Nonostante tutto Daniele non ritratta, porta avanti le accuse fino al processo sottoponendosi al faccia a faccia con gli estorsori. Nel frattempo “i clienti che mi ero fatto preferivano frequentare altri locali e camminavano sul marciapiede di fronte, non volevano neanche passare dallo stesso lato del bar”. Non c’è più denaro per l’affitto, per l’elettricità, per l’acqua.

Dopo essere riuscito a scampare al taglieggiamento mafioso, Daniele è di fatto strangolato da un contesto sociale e economico connivente: “All’improvviso mi trovai costretto a fare un secondo lavoro per poter pagare i dipendenti, i sabato sera iniziarono a essere deserti, i catering svanirono e le feste di compleanno scemarono … La banca mi chiuse il conto e mi ritirò il libretto degli assegni: ormai ero assediato … Tenni duro, ma un giorno trovai i lucchetti di entrambe le saracinesche del locale danneggiati ed era impossibile aprirli: un chiaro segnale che io lì non ci dovevo più stare … Dissi basta e il 30 giugno 2012 chiusi l’attività, cercando di fare il possibile per risanare i debiti … Cominciai a fare qualsiasi lavoretto in nero”.

Ad assisterlo durante il processo sono gli avvocati di Addiopizzo. I legali del movimento per la lotta contro il racket azionano attraverso la Consap (la Spa concessionaria dei servizi assicurativi pubblici) il fondo di solidarietà per le vittime dei reati di mafia, che gli eroga 30mila euro. Non riescono invece a fargli avere i 20mila euro di risarcimento del danno che il giudice gli ha riconosciuto (in via provvisionale) con la sentenza di primo grado e che dovrebbe versargli la stessa Consap. Sarà un servizio di denuncia di Stefania Petyx per “Striscia la notizia” a sbloccare l’intoppo burocratico.

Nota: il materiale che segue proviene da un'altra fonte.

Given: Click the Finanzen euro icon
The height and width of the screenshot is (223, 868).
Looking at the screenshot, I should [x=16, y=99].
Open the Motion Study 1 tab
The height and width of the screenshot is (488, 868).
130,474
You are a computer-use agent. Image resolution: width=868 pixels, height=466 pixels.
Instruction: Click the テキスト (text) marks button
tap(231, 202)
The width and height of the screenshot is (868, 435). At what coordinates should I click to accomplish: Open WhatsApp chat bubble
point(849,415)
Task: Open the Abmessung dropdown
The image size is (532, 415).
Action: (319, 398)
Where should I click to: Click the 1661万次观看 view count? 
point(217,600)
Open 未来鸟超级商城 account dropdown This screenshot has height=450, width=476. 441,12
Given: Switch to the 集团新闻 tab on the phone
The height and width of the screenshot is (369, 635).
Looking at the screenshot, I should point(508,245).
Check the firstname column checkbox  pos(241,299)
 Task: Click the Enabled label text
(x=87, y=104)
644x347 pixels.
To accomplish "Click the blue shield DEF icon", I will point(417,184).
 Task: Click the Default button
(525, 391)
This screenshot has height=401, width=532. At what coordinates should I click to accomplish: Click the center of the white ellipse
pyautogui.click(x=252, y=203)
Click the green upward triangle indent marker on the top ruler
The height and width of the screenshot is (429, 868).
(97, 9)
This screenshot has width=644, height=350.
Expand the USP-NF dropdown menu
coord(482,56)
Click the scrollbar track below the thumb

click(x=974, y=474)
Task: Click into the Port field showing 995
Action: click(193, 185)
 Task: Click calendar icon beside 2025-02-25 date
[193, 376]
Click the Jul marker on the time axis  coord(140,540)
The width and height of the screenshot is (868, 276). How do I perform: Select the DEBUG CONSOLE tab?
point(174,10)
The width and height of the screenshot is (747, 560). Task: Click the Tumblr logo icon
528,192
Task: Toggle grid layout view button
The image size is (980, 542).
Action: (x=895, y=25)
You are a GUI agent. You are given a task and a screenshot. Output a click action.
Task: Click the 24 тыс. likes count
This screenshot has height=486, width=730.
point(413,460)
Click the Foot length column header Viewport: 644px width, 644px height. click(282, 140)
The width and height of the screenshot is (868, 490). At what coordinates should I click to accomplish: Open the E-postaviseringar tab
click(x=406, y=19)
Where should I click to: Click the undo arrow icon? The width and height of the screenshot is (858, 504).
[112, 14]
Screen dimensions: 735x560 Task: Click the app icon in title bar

Daniele utilizza questi soldi per alleggerire i debiti, ma il problema grave, adesso che ha moglie e un figlio di tre anni a carico, è la perdita del lavoro come conseguenza sociale della collaborazione con i magistrati.

La gente da uno che denuncia non ci va – scrive nella lettera a Business Insider Italia – ed è dalla metà del 2013 che non so come andare avanti. Sono disperato, mi sento abbandonato. Denunciare la mafia non mi è convenuto, mi è stata tolta la dignità e la speranza”.

Questa è la parte più triste e penosa del racconto. Per ritrovare il lavoro perduto Daniele crede di poter contare sui rappresentanti delle istituzioni e sulle alte cariche dello Stato, ma il risultato è sconfortante. Come ci racconta nel corso di una lunga telefonata, la presidenza della Regione siciliana dell’era Crocetta lo rinvia al sindaco di Palermo Leoluca Orlando, che si limita a riceverlo; con l’attuale governatore, Nello Musumeci, ex presidente della Commissione regionale antimafia, dopo un contatto via Messenger e varie mail e raccomandate non riesce nemmeno a parlare; la presidenza della Repubblica lo rimanda alla Procura di Palermo; la presidente della Camera Laura Boldrini lo cerca per un generico messaggio di solidarietà dopo la messa in onda del servizio di Stefania Petyx; e la presidenza del Consiglio (Matteo Renzi capo del governo) lo indirizza ad Addiopizzo come se un’associazione antimafia fosse un’agenzia di collocamento.

Le conclusioni sono disperate, di un pessimismo apparentemente senza scampo:

Non mi posso fidare di questo Stato, oggi mi vergogno di essere italiano e siciliano, mi vergogno di dover vivere con le mie paure e di essere inseguito da debiti maturati non per colpa mia, mi vergogno di essere disoccupato nonostante un lavoro me lo sia creato, un lavoro che prima delle mie denunce stavo riuscendo a far decollare. Mi vergogno di dover fare qualsiasi lavoro in nero mi capiti … Oggi mi chiedo solamente da che parte stia lo Stato, se dalla parte di chi denuncia la mafia oppure dalla parte dei mafiosi … Voglio continuare a lottare perché sarebbe troppo facile e da codardi dire ‘basta’, e darei solamente una soddisfazione in più a uno Stato assente e complice”.